Bosses at The National SEA LIFE Centre Birmingham confirmed that one male and one female Sea Otter* arrived at London Heathrow after having successfully completed a complex journey from their former holding in Seward, Alaska.

The two Sea Otters, who are yet to be named, were transported in custom-made crates, designed to meet their needs throughout the journey. After being transported from Alaska Sea Life Center in Seward to Ted Stevens Anchorage International Airport, the Sea Otters were loaded on to a Bombardier Global 6000 chartered aircraft from Quick Cargo Service and escorted by a team of welfare and veterinary experts for the duration.

Both Sea Otters were monitored by their care teams to ensure they remained safe and comfortable throughout the 9.5 hour flight. A veterinary expert was also on board, to guarantee the animals’ welfare.

Jonny Rudd, National SEA LIFE Centre Curator said: “We’re absolutely delighted the Sea Otters have arrived safely. This has been a complex but inspiring project and has taken global efforts and a collective vision with our conservation partners and the team at Quick Cargo Service in helping to prepare them for travelling to their new home.”

Allan Bach Christensen, MD of Quick Cargo Service, the freight broker for the movement, added: “We are thrilled and delighted to assist in the project of relocating the Sea Otters to their new home in Birmingham. It is with great pleasure we see they have adapted to their new surroundings. One thing is the right flight for the delicate needs; the chosen Bombardier Global 6000 is a perfect match for the task, although the accompanying passengers are to suffer in a 14 degree (C) cold cabin, while the VIPs rest in the back.

“However, the overall success of this project is due to the dedication and commitment of many teams, and equally important making sure all teams were at the right spot at the right time. That is our drive!”

After touching down at London Heathrow and border inspection completed, they were transferred on to a specialist James Cargo vehicle and departed for the final leg of their journey to Birmingham by police escort. Upon arrival at the Centre, they were placed in their dedicated sanctuary quarantine care pool for monitoring and resting.

The new rescue facility was spearheaded and purpose built last year with advanced technologies to mimic the natural wild habitat and environment of Alaska by the National Sea Life Centre in Birmingham to meet the strict requirements of Sea Otter guardianship. The United States Fish & Wildlife Service (USFWS) approved the facility after an arduous and financially challenging application process which has taken over 2 and half years to complete. No other UK environment can replicate such a habitat, with coastal waters too warm – only the technological advances of Birmingham’s new facility, which has engineering in place to emulate their natural habitat, was deemed suitable.

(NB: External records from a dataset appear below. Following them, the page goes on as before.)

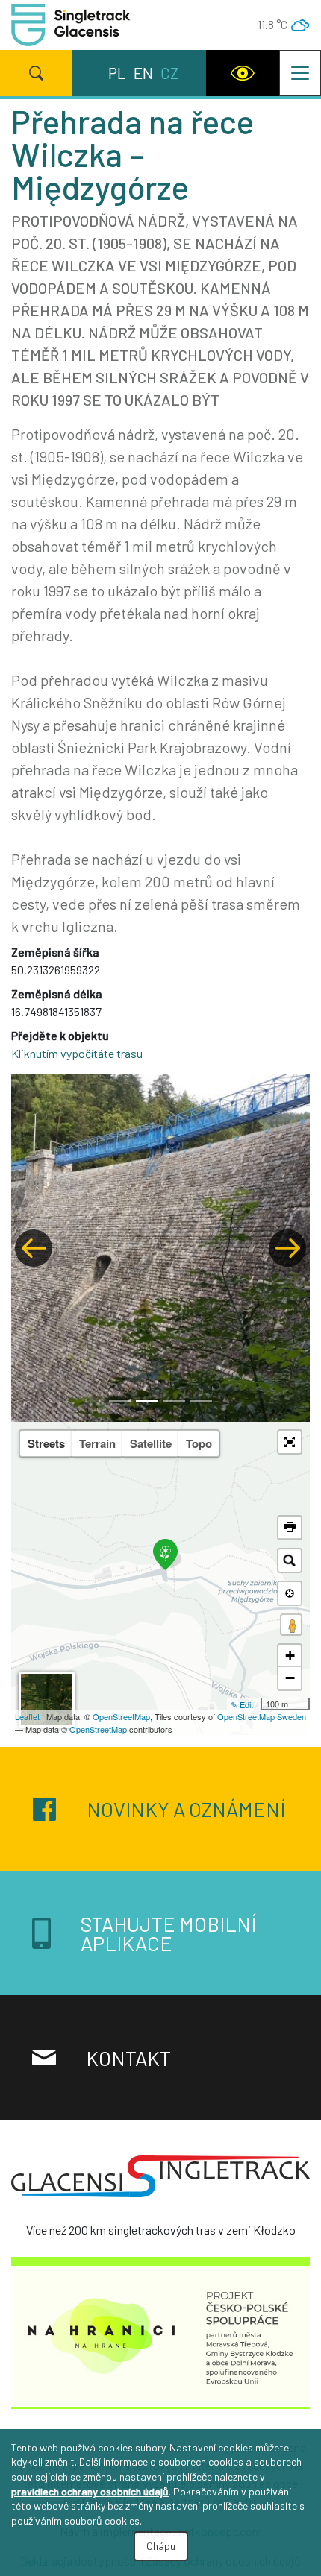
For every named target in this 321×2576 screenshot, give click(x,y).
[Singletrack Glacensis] (160, 2182)
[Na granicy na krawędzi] (160, 2337)
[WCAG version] (242, 73)
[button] (33, 1248)
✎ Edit (242, 1704)
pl (117, 72)
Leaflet (27, 1716)
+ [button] (290, 1655)
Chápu (160, 2545)
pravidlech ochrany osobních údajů (90, 2491)
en (143, 72)
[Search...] (289, 1560)
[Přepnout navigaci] (300, 73)
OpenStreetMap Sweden (261, 1716)
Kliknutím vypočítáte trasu (77, 1053)
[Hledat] (36, 73)
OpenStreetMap (121, 1716)
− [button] (290, 1678)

Rudd concluded: “The Sea Otters are rapidly adapting well to their new home and we'll continue to carefully monitor them both around the clock but we’re pleased with their overall progress and welfare checks, which have been taking place throughout the relocation. The co-ordination of this project has been down to so many people and we’re extremely grateful for all their hard work.”

Once on the verge of extinction after being hunted for their thick, rich pelt in the 1800s, Sea Otters remain a seriously threatened species being IUCN listed as endangered in some regions and now have a vital role to play in a ground-breaking marine education programme here, on the other side of the globe.

The hope is they will become inspirational guides to becoming better residents of the planet and now have a crucial role to play in the global mission to saving the “teddy bear” of the ocean.